The area south of Baltimore, the largest city in the US state of Maryland, has been completely reshaped by decades of urban and industrial development.Particularly in the Chesapeake Bay, where the Patapsco River.It is an area that in recent years has found itself suffering the consequences of extreme weather events, in particular floods and storm surges.To defend it, it is not necessary to build cumbersome and complex infrastructures.The path chosen is different: invest in restoration of wetlands.
The ecosystem value of wetlands
With the expression wetlands refers to all those territories in which land and water coexist:swamps, marshes, ponds, peat bogs, basins with brackish, fresh or salt water.When they are in good condition, these ecosystems - with their vegetation - safeguard the coasts from erosion and act as natural barriers against extreme weather events, made increasingly intense and frequent by global warming.At the same time, they guard a very rich biodiversity.Those in Baltimore, in particular, are home to pollinating insects and small fish.

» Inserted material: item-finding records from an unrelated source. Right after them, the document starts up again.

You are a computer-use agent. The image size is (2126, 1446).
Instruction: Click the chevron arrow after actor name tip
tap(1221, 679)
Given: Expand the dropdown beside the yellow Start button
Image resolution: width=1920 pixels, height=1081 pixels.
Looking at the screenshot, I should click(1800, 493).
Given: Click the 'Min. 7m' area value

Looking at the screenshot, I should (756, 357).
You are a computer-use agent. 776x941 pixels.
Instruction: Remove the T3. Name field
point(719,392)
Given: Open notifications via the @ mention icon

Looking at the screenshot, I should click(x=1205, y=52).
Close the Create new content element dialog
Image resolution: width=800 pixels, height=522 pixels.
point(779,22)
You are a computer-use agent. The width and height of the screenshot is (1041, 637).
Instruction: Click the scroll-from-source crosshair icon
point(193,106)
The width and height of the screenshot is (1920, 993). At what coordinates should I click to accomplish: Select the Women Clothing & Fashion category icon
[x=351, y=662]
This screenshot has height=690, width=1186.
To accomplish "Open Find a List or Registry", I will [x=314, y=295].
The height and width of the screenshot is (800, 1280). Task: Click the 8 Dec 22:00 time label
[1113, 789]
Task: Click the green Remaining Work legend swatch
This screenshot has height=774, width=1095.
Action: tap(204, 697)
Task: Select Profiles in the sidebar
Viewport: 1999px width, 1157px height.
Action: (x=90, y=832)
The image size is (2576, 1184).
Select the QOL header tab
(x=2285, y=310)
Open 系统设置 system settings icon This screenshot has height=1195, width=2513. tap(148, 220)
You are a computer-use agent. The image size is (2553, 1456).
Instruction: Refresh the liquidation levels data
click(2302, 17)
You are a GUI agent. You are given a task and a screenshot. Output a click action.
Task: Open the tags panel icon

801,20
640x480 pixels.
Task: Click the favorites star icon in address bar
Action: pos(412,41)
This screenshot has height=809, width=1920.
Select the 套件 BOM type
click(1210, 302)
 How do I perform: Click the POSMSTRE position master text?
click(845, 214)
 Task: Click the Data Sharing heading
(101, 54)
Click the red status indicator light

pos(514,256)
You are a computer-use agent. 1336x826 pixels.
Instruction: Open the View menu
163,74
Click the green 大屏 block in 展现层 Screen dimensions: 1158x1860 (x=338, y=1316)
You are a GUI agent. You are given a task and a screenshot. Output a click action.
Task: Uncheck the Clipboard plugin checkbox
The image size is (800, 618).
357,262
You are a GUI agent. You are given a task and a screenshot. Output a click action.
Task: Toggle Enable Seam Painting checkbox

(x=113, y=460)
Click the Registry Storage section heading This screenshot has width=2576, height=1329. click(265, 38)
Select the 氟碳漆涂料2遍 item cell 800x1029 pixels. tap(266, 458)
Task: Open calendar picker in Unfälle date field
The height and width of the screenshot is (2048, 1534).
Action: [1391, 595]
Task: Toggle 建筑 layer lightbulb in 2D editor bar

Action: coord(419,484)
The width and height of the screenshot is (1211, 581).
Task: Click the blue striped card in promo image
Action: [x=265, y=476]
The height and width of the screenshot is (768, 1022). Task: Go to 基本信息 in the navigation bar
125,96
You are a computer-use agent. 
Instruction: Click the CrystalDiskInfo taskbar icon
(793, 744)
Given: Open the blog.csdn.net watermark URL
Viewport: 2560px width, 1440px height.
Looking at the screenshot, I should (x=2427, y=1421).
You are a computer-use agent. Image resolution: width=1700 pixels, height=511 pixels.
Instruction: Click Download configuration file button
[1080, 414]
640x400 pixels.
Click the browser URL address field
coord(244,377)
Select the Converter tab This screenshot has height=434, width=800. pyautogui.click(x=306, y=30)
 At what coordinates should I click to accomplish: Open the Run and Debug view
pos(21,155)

These ecosystems, however, are very fragile in the face of the many threats triggered by man, such as pollution due to agriculture and industrial and civil waste or, again, the advent of invasive alien species, the exploitation of the soil and resources. Over the past three centuries, half of the wetlands in Europe, China and the United States are gone destroyed.
Restoration projects in Baltimore
For this reason, a massive one got underway in Baltimore wetland restoration project, called the Middle branch resilience initiative.The goal is to bring back to health over 200 thousand square meters of habitat along 18 kilometers of coast south of Baltimore.We start with the first 40 thousand m2, to be restored by the end of 2025:only for this first project, called Hanover street, were they allocated 11.5 million dollars.Money that is to be understood as an investment rather than a cost.The wetlands, in fact, will be reinforced with new vegetative embankments that will protect the 19 coastal neighborhoods at the center of a large redevelopment program worth 200 million dollars from storm surges.
As the magazine Inside climate news explains, who dedicates a long reportage to the topic, the outgoing administration led by Joe Biden has given billions of dollars to federal and state agencies to include the nature-based solutions in infrastructure planning and development.In September 2023 the White House also published the first National plan for climate resilience.